§ **What you need to do**:
• A. Using the Bermuda residency post, explain why the writer has no beautiful photos to show. Answer in one to three sentences.
• B. Continue the Bermuda residency post from the point where it stops.

I have mentioned our Bermuda residency a couple of times in comments and such, and each time I am asked if I have ever written about the experience. I haven't, not because I didn't love living there, but because I wouldn't even know where to start. I've decided that it doesn't matter where, I just need to start. I'll make it some sort of series that I throw onto the blog whenever the mood strikes.
The only thing that frustrates me is I don't have beautiful photos to show you. We lived there an eon of years ago. I had not even thought of a photography business then, and I certainly didn't have a good camera. And, there was no such thing as digital cameras. Everything was film, so I had no idea what kind of shots I was actually getting. I will post photos, but don't expect to drool with jealousy over them.
In February 1995, Hubby was working as a computer programmer and was sent to Bermuda to write code for a bank there. Bermuda is very protective of work permits, so I was unable to get a paying job. After a month or so, I found a daycare and offered my services as a volunteer. It was one of the best things I did. I really got to see how the locals lived while working there.
It was quite a shock to the system, moving from the gigantic America, where a person could spend his entire life traveling the country and never have to visit the same place twice, to a country that is only one mile wide and 25 miles long. For seven months, I loved it. I don't think I could have lived there much longer, though. I started to feel a tad bit trapped.
Because of the size of the island, travel is also quite different from home. Only full-time residents are allowed to own a car, an itty-bitty little car, and each household was limited to one. Everyone else had to ride scooters. Not motorcycles. Scooters.
|This is our actual scooter, but not actually me. We flew Hubby's mom out for Mother's Day, and he was trying to get her comfortable with the scooter before we headed out onto real roads.
The speed limit for the entire island was 25kph. (That's kilometers for my American friends. We also bought litres of gas and drove on the left side of the road.) No freeways on this little island.
Hubby and I had one scooter. I would drive him to work in the morning, go do whatever I was doing that day, then pick him up in the afternoon. (Not night. Those Bermudians are a laid-back lot, and he never, ever worked past 4:30. Frequently, everyone cut out at 3:30 and hit the bar below the offices for a beer or two.)
See the cars? That's as big as they got.
Right behind the (pathetic) photographer is the dock where the cruise ships docked. Hubby always had a good time watching all of the tourists disembark. Watching them all rent and ride scooters for the first time in their lives was beyond comical.

§ **Given information**:

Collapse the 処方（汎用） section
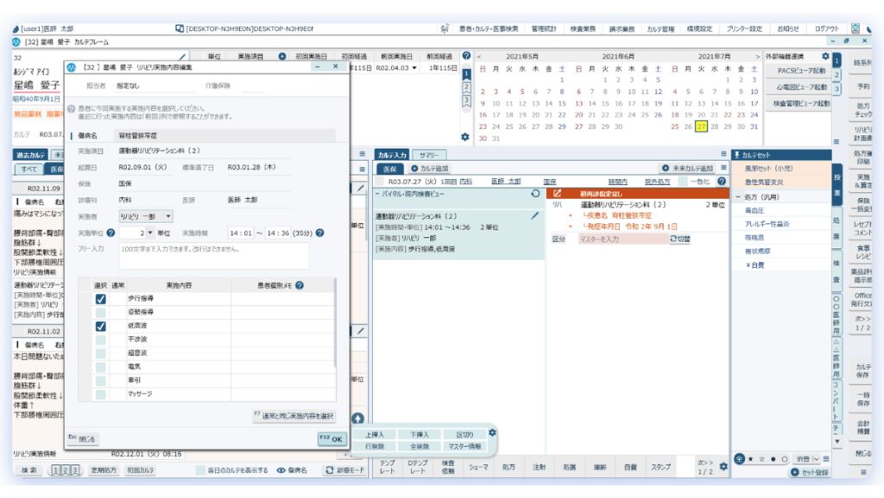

§ **Results for each task**:
• A. The residency took place many years ago, before the writer had thought of a photography business or owned a good camera. Digital cameras did not yet exist, and because everything was shot on film, the writer had no idea what kind of shots were actually being taken.

• B.
And while we're talking Hubby's job, we'll discuss business attire in Bermuda. I'm sure most of you know what I mean when I say "Bermuda shorts". They are tailored shorts that fall just above the knee. In Bermuda, that is what men wear to work. And they don't go with boring colors of brown or black. Grown, rich, businessmen wear pastel pink, blue, green, and yellow shorts. While the look of these men heading to work in colorful shorts took us back a bit, what really made us smile was what these men wore with there shorts.
Everyone wears knee-high socks the same color as his Bermuda shorts.
Yup, pastel pink shorts with pastel pink socks.
With a white shirt, suit jacket, tie, and dress shoes.
Hubby didn't jump right on that bandwagon. He wore his usual suits for at least three weeks. But the teasing and peer pressure finally got to him, and he caved.
He couldn't bring himself to wear the pastel, but he did wear the shorts.
And sweet mama, he wore knee-high socks.
Good look, no?
This photo was taken inside our little studio apartment. There aren't high-rise complexes. Instead, many of the full-time residents have apartments attached to their houses to generate some extra income. See that sliding-door behind Hubby? It leads out to a patio, which, if you took the 5 steps down to the other patio, you could jump into the ocean.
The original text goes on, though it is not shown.